Valentine Baklava with Dark Chocolate, Hazelnuts and Dried Cherries
Makes 32 to 40 pieces
Rose Syrup:
1 cup granulated sugar
¾ cup water
½ cup honey
¼ tsp fine sea salt
1 Tbsp rose water
Filling:
2 cups toasted hazelnuts, finely chopped
3/4 cup mini morsels of dark chocolate
3/4 cup dried cherries, soaked overnight, drained and finely chopped
1 ½ tsp ground cinnamon
½ tsp fine sea salt
Pastry and Butter:
12 ounces (3 sticks) unsalted butter
1 lb. frozen phyllo, thawed
1) For the syrup: combine ingredients in a saucepan (except the rose water) and bring to a full boil over medium heat until the sugar is fully dissolved. Transfer the syrup to a glass measuring cup, stir in the rose water, and set aside to cool.
2) For the nut filling: pulse the hazelnuts in a food processor until finely chopped (do not over chop into a paste!) Transfer the nuts to a medium bowl and stir in the chocolate and finely chopped cherries, the cinnamon, sugar and salt. Set aside 1-2 Tbsp of the mixture for finishing garnish.

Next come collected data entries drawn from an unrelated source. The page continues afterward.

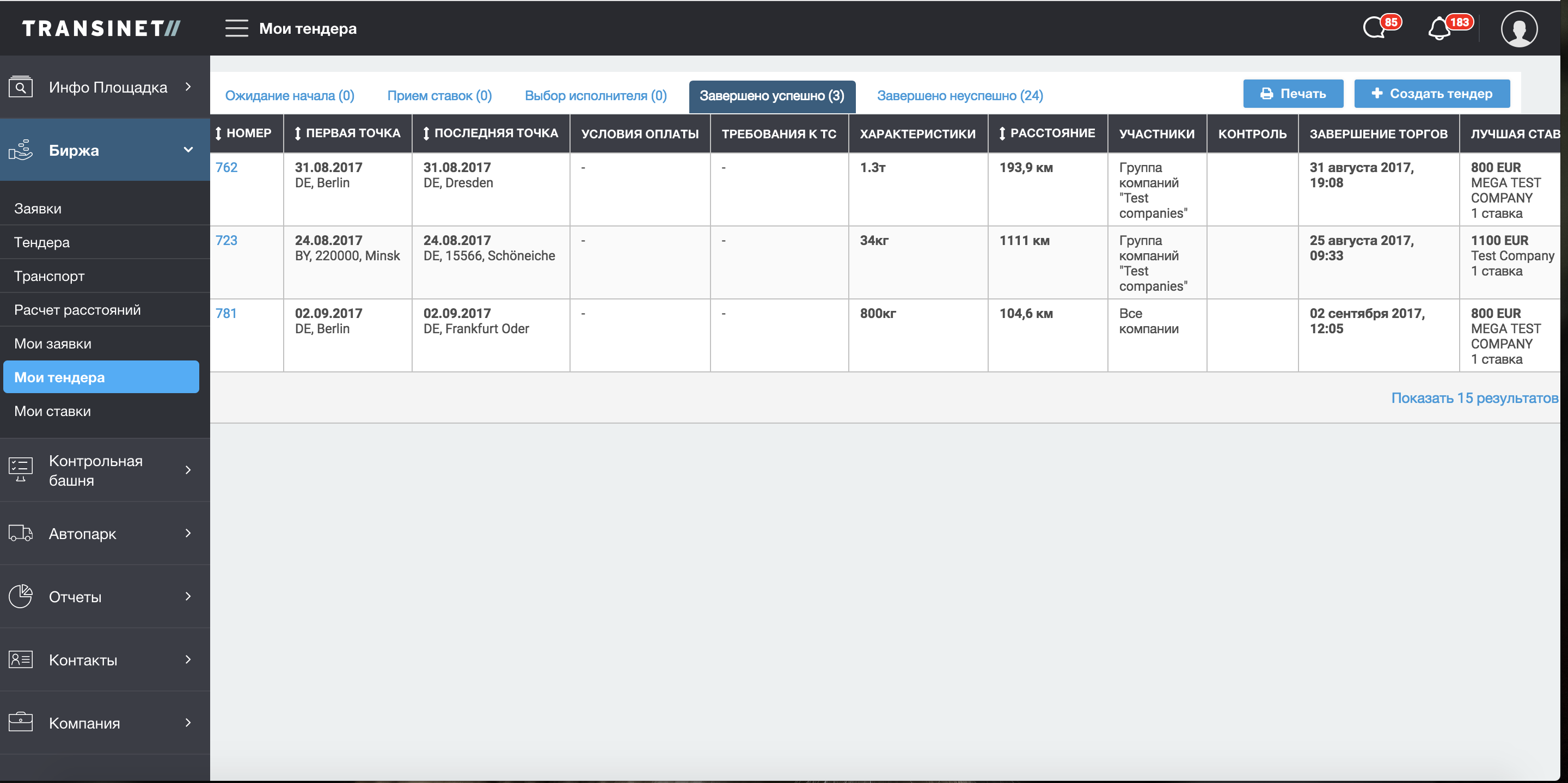Click the Автопарк truck icon

[x=21, y=534]
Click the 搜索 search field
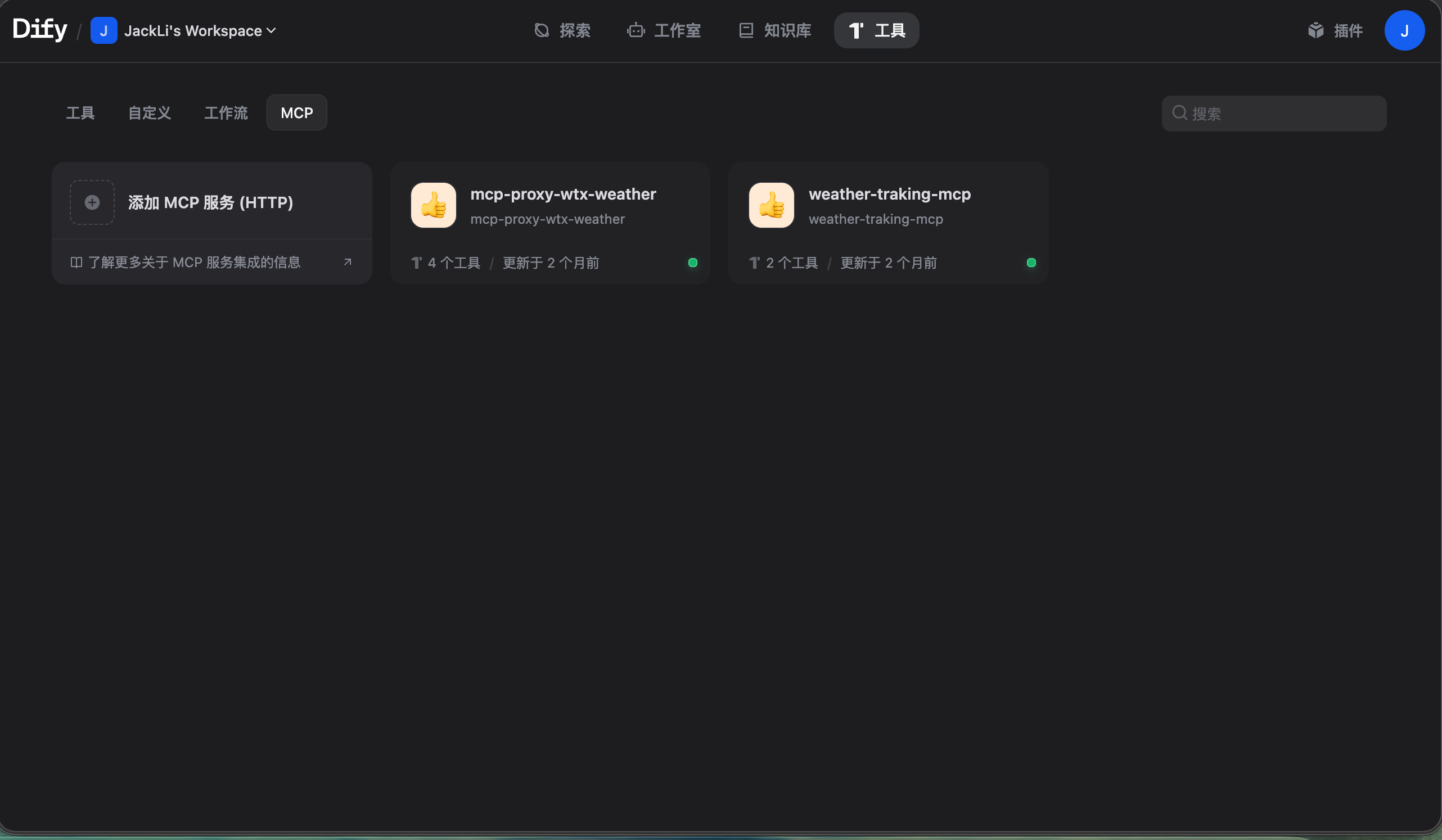Viewport: 1442px width, 840px height. tap(1282, 114)
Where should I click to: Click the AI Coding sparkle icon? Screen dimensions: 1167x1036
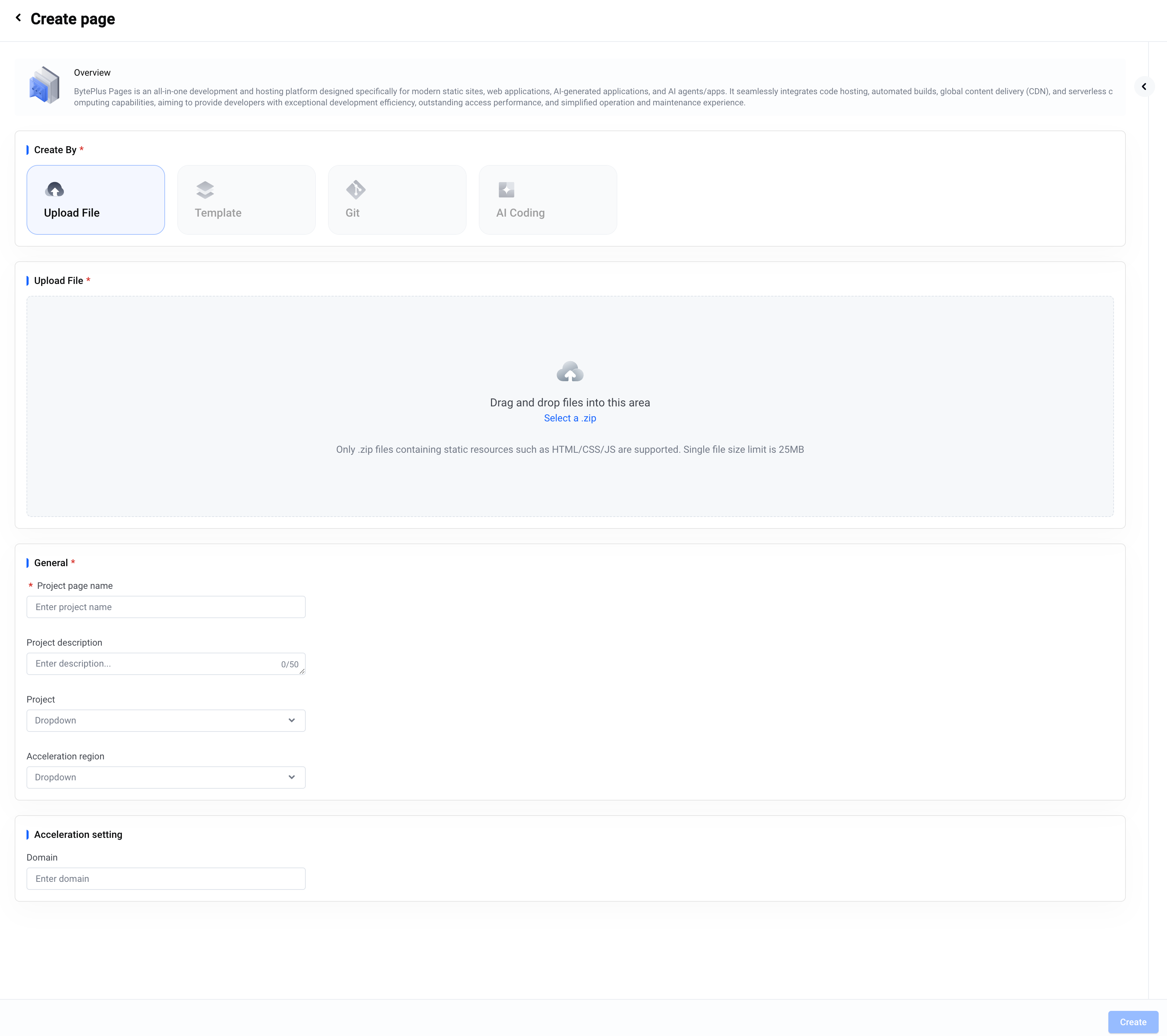click(x=506, y=189)
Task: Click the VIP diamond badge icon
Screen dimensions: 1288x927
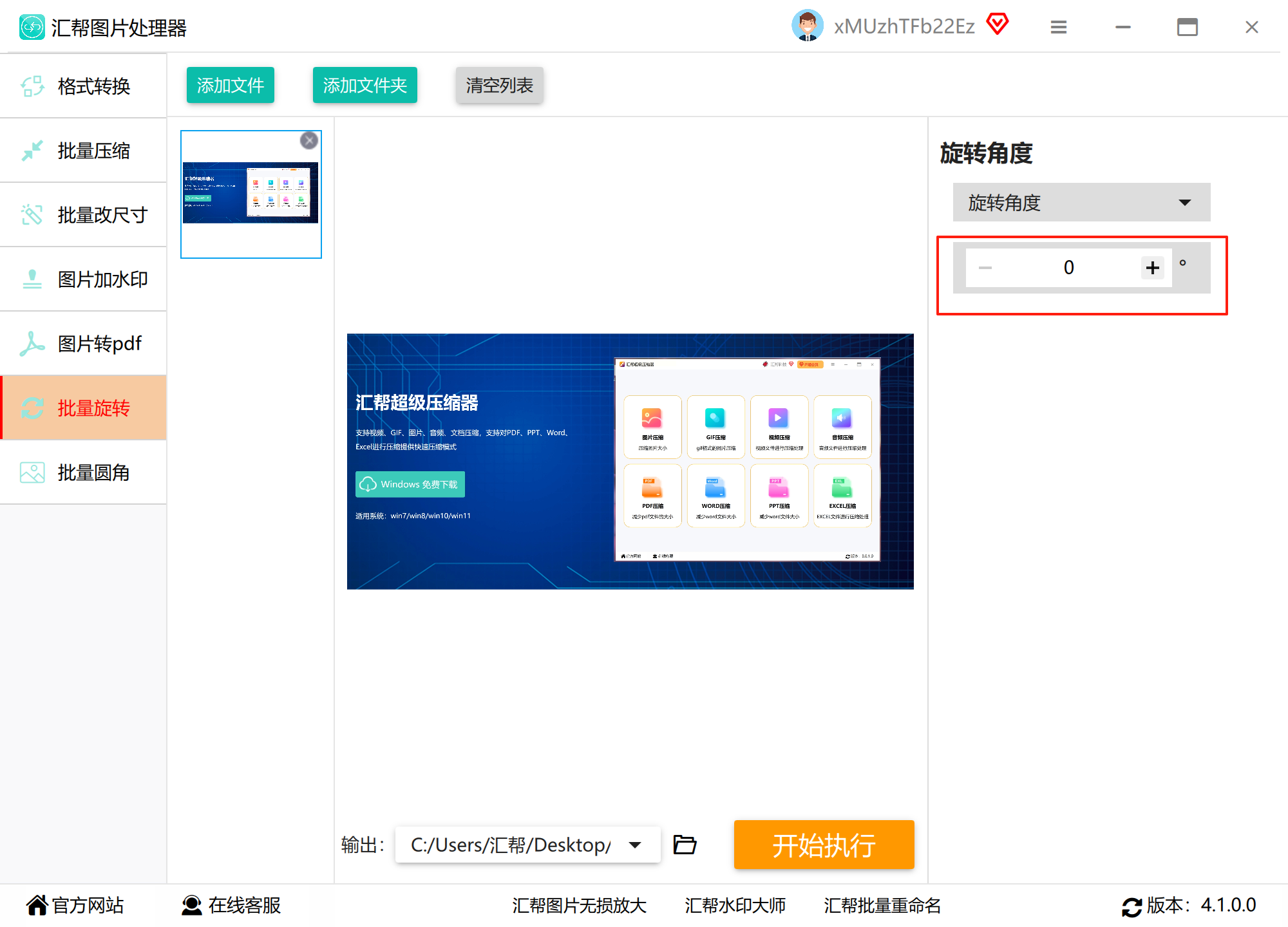Action: click(998, 24)
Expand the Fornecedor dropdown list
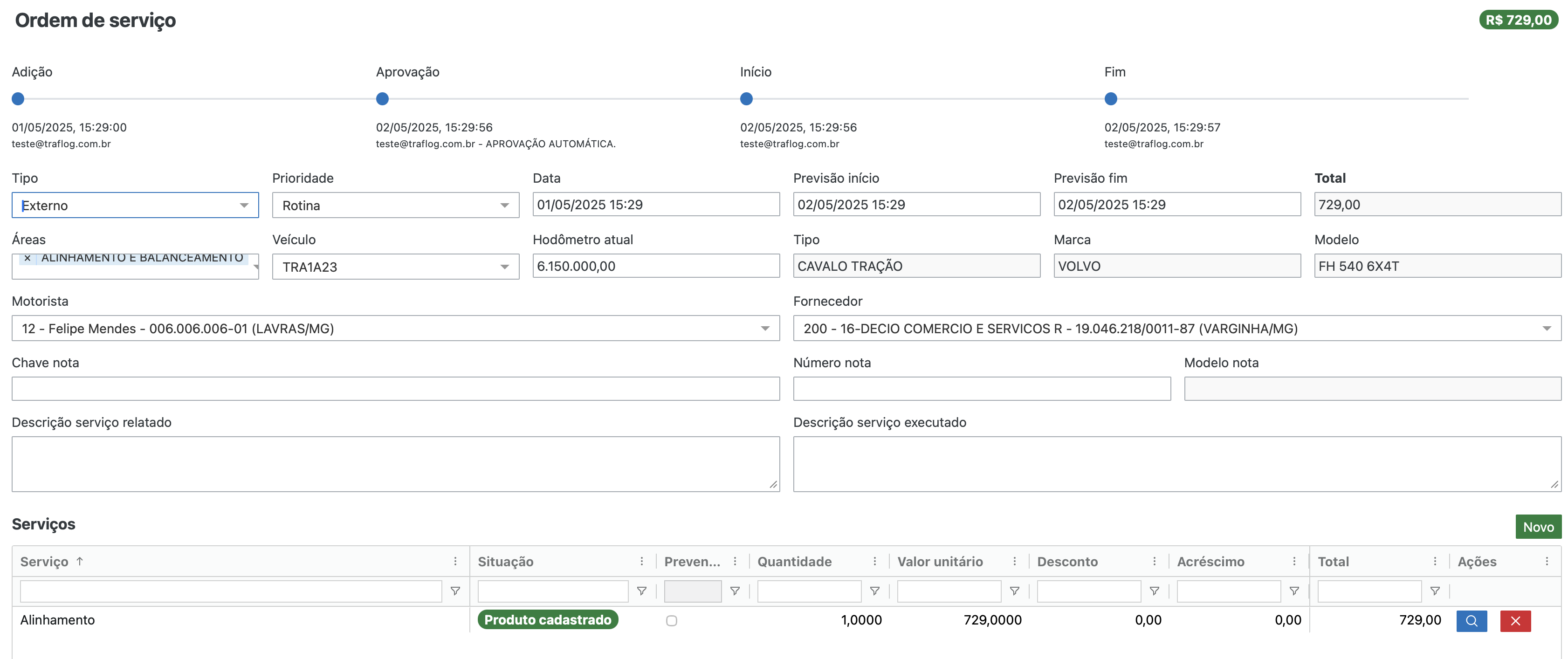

3) Melt the butter in a saucepan. Set aside to cool for ten minutes. Skim off the foam from the surface and then spoon out the clarified butter leaving the mix solids in the saucepan.
4) Brush a 13x9 pan (not non-stick – the cutting of the baklava might harm the surface) with some of the clarified butter.
5) Preheat the oven to 300 degrees.
6) Open the package of phyllo and smooth the sheets. Cut the edges of the stack of phyllo to match the size of your pan (9x13). Cover with a sheet of plastic wrap and then a damp towel (for weight). Lift the covering to remove each sheet.
7) Layer eight sheets of phyllo in the pan – brushing each with the clarified butter as you stack the layers. Distribute about 1 cup of the filling over the eight sheets of phyllo. Cover with a sheet of phyllo – dabbing the butter so the sheet won’t tear. Layer with five more sheets of phyllo, one cup of the filling, six sheets of phyllo, remaining filling and finally eight sheets of phyllo.
8) After placing the final sheet of phyllo, use the palms of your hands to compress the layers removing any air pockets. Brush the top sheet with clarified butter and then using a serrated knife, cut the baklava into diamonds.
9) Bake the baklava for 90 minutes, rotating the pan halfway, until golden and crisp. Immediately after removing the pan from the oven, pour the syrup into the cut lines of the diamonds. Gently drizzle 2-3 Tbsp of the syrup over the top layer and garnish with the reserved filling. Cool to room temperature for three hours on a wire rack before serving. If you can wait, cover the pan with foil and let sit eight hours before serving.